Por: Martín Casillas de Alba

Un desorden de posibilidades indefinidas

Un desorden de posibilidades indefinidas

Hace poco tiempo encontré cómo se puede heredar la memoria: primero en lo que propone Jorge Luis Borges en La memoria de Shakespeare (Obras Completas III, Emecé, 1996); luego, como me imagino que lo logró Caroline Spurgeon después de haber trabajado ocho años antes de publicar su trabajo como Shakespeare Imagery, (Cambridge University Press, 1935) y, la tercera, con toda proporción guardada, es la que logré después de dieciocho años de leer y estudiar los Sonetos y las obras completas de Shakespeare.

Borges nos cuenta lo que le propuso Daniel Thorpe al profesor Hermann Soergel después de haberse tomado un par de cervezas: ver si aceptaba recibir la herencia de la memoria de Shakespeare como si fuera el anillo del rey Salomón con el que dicen que pudo llegar a entender la lengua de los pájaros.

–Le ofrezco la sortija del rey –le dijo Thorpe al profesor–, claro está que se trata de una metáfora no menos prodigiosa que la del rey Salomón: le ofrezco la memoria de Shakespeare desde los días más pueriles y antiguos hasta la de principio de abril de 1616.

El profesor se quedó mudo como si le ofrecieran el mar antes de que Daniel le confesara que, en realidad, tenía dos memorias: la personal y la de aquel Shakespeare que parcialmente era.
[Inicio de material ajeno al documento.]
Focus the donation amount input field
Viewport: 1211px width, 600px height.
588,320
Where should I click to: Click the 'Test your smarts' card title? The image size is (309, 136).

Mejor dicho: eran dos las memorias que lo tenían a él y una zona en donde las dos se confunden.

–Hay una cara de mujer que no sé a qué siglo atribuir –le dijo al profesor, poco antes que le heredara la memoria.

–De algún modo –pensó Soergel–, Shakespeare sería mío, como nadie lo fue de nadie, ni en el amor, ni en la amistad, ni siquiera en el odio. De algún modo yo sería Shakespeare.

Poco más adelante recuerda haber releído los Sonetos “su obra más inmediata, donde di alguna vez con la explicación o con las muchas explicaciones. Los buenos versos –decía– imponen una lectura en voz alta.”

Caroline Spurgeon puedo haber heredado esa memoria después de haber trabajado ocho años seguidos con las treinta y siete obras de Shakespeare en donde seleccionó y clasificó la imaginería que usó el dramaturgo que tuvo el don de la memoria y almacenó todo lo que veía, leía, probaba, olía, tocaba o escuchaba (con el tono de quien hablaba) para que, a la hora de escribir, lo transformara en metáforas con las que podíamos entender y disfrutar sus obras como lo hizo con las doscientas y tantas imágenes que encontró en Romeo y Julieta que, entre otros temas, ejemplifico con algunos de los pájaros que había observado desde niño: los grajos (rooks) en sus torres, los milanos (kites) planeando por el cielo azul antes de buscar su alimento en la basura o el canto de la alondra (skylarks) al amanecer, ese que Julieta confunde con el del ruiseñor (nightingale) para que Romeo se quedara un rato más con ella hasta que se da cuenta del peligro que corre:

–Huye –le dice Julieta– que ese es el canto de la alondra, un canto discordante con duras y agudas disonancias.

Por mi parte, cuando veo a esos que se creen los reyes del universo, surge de esa zona en donde las dos memoria se confunden, lo que un día dijo Macbeth: “la vida es una sombra que camina, un pobre actor que se pavonea y gesticula una hora en el escenario y después no se le oye más; es un cuento contado por un idiota, pleno de sonido y furia, que nada significan.”

Pero es Borges, a través del profesor Soergel, quien cierra el tema de la memoria y asegura que nadie puede abarcar en un solo instante la plenitud de su pasado: “ni a Shakespeare, que yo sepa, ni a mí, que fui su parcial heredero, nos depararon ese don, pues, la memoria del hombre no es una suma, sino un desorden de posibilidades indefinidas”.